## CHALLENGES
1 - List every music retailer, service, or label that the commentary on music download statistics names as a source of purchased downloads.
2 - According to the commentary on music download statistics, what share of the internet population of France downloads illegally?
3 - Carry on the commentary on music download statistics beyond its final sentence.
# Start of EXCERPT PROVIDED
Okay… So let me get this straight. All of the music purchased and downloaded from iTunes, Amazon, eMusic, Walmart, Napster and Rhapsody plus all of the smaller independent music label sites like Matador Records and individual artist sites together make up only 5% of music downloads? And that 25% of the internet population of France downloads illegally? And this is what is responsible for the 80% drop in full priced major label local album releases in Brazil? I don’t know what those IFPI guys have been smoking but they’d sure have a better chance of convincing me if I had some too. I mean seriously how would you find out that a quarter of the internet population downloads illegally in France and how can you correlate that to local artist album releases fall by 60% between 2003 and 2009. Hello! This is the internet. It’s everywhere. Like lint. And the copyright gestapo. What’s worse is that these bozos (or is that beau zauxs) are trying to convince ISPs that they should collude with the copyright gestapo. And the really sad thing is that some ISPs are going to buy into this nonsense. Let’s be clear here. I sympathize with the musicians who have seen sales of their albums decline. And I also sympathize with their unemployed fans who can no longer afford to buy music. What I don’t sympathize with is the copyright gestapo and their cyber-bullying.
# End of EXCERPT PROVIDED
# Start of INFORMATION SHOWN
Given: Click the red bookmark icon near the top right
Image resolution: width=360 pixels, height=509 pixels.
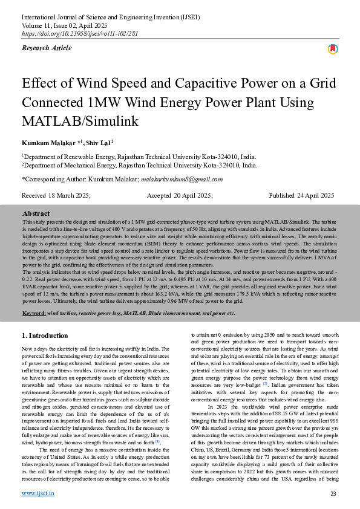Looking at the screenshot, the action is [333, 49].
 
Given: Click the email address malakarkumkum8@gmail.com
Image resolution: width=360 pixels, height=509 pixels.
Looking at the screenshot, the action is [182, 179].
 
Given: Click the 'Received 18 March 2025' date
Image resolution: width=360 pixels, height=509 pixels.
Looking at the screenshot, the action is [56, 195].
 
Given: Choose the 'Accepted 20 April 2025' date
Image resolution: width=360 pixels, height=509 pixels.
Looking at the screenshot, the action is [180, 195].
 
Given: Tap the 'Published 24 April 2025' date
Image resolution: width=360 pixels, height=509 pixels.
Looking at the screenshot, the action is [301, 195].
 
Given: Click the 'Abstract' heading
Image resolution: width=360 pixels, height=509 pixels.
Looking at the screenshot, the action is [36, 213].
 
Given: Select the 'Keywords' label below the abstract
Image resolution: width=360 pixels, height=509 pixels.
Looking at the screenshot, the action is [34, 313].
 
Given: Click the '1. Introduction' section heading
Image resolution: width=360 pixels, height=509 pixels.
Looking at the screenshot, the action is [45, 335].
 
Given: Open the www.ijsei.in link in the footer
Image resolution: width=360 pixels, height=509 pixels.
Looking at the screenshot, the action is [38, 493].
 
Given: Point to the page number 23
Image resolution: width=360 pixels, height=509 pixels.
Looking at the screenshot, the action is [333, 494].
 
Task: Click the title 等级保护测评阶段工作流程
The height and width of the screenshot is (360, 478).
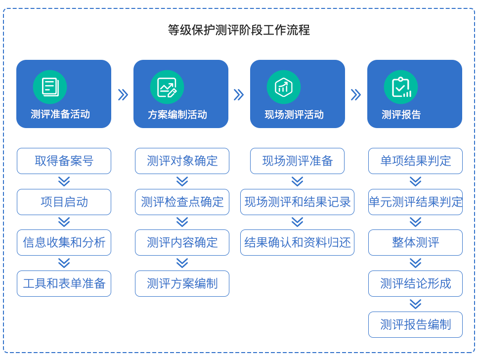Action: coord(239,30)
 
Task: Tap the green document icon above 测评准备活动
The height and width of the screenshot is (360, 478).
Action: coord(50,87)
# End of INFORMATION SHOWN
# Start of INFORMATION SHOWN
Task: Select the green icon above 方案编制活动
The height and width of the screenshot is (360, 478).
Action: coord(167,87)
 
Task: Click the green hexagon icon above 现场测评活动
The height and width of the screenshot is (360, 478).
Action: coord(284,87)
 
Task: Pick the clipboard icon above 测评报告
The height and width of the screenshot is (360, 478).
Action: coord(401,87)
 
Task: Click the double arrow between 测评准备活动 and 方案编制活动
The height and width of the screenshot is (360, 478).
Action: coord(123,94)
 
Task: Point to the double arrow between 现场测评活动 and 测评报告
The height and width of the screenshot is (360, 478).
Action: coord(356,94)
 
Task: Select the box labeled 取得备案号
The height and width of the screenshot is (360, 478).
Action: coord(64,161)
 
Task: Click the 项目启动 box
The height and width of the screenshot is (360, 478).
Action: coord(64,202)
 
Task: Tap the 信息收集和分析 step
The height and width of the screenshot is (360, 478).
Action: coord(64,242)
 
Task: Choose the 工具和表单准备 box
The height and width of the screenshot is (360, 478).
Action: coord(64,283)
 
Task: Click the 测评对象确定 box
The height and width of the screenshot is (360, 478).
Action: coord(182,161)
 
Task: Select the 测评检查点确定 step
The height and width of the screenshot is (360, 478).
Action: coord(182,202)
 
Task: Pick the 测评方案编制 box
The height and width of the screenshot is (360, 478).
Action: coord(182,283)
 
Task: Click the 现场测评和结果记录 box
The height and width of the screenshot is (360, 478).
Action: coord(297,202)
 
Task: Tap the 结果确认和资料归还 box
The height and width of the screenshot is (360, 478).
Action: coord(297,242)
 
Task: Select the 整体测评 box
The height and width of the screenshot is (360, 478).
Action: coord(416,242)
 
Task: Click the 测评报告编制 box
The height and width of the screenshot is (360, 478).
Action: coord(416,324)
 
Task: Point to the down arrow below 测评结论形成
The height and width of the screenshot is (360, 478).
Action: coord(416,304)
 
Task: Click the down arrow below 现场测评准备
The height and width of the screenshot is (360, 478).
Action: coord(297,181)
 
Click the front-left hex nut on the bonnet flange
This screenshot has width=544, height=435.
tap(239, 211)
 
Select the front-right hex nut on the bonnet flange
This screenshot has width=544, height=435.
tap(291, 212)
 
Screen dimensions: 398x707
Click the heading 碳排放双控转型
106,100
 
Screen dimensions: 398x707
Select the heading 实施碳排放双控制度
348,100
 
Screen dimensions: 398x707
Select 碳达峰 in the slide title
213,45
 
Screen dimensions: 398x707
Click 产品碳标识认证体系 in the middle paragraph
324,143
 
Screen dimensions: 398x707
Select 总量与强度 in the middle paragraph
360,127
# End of INFORMATION SHOWN
## OUTPUTS BY TASK
1 - iTunes, Amazon, eMusic, Walmart, Napster, Rhapsody, Matador Records

2 - 25%, or a quarter of the internet population.

3 -
Over the top copyright enforcement insanity

Regular readers of this blog know that as a Software Engineer and music composer I’m all about getting paid for the intellectual property that I create and develop. The mechanism, flawed though it may be, that protects most of the work I do is copyright, which is typically held by my employer. If my company doesn’t get paid for the products I develop, they in turn can’t pay me. So I’m all for copyright enforcement.

I am most assuredly not for the kind of asinine, over-the-top enforcement that is the focus of this article from Make:.

Keene Valley resident Jerilea Zempel was detained at the U.S. border this summer because she had a drawing of a sport-utility vehicle in her sketchbook.

U.S. Customs and Border Protection officers told Zempel they suspected her of copyright infringement.

She was released after more than an hour in custody at the Houlton, Maine, port of entry from New Brunswick, Canada.

Her release came only after she persuaded border guards she was an artist doing a project that involved a crocheted SUV as a statement against America’s dependence on oil and love for big vehicles.

“After going through my (laptop) computer, digital camera, cell phone, business cards, suitcase, reading materials, boxes of yarn and crochet tools, she returned with my sketchbook.

Zempel had drawn an SUV covered by a cozy, with its mirrors marked as “ears.”

“My sketchbook puzzled her,” Zempel said. “It was a cartoon sketch. They couldn’t understand what I was doing. She said, “Just what were you doing in Canada? We think you’re engaged in some kind of copyright infringement.”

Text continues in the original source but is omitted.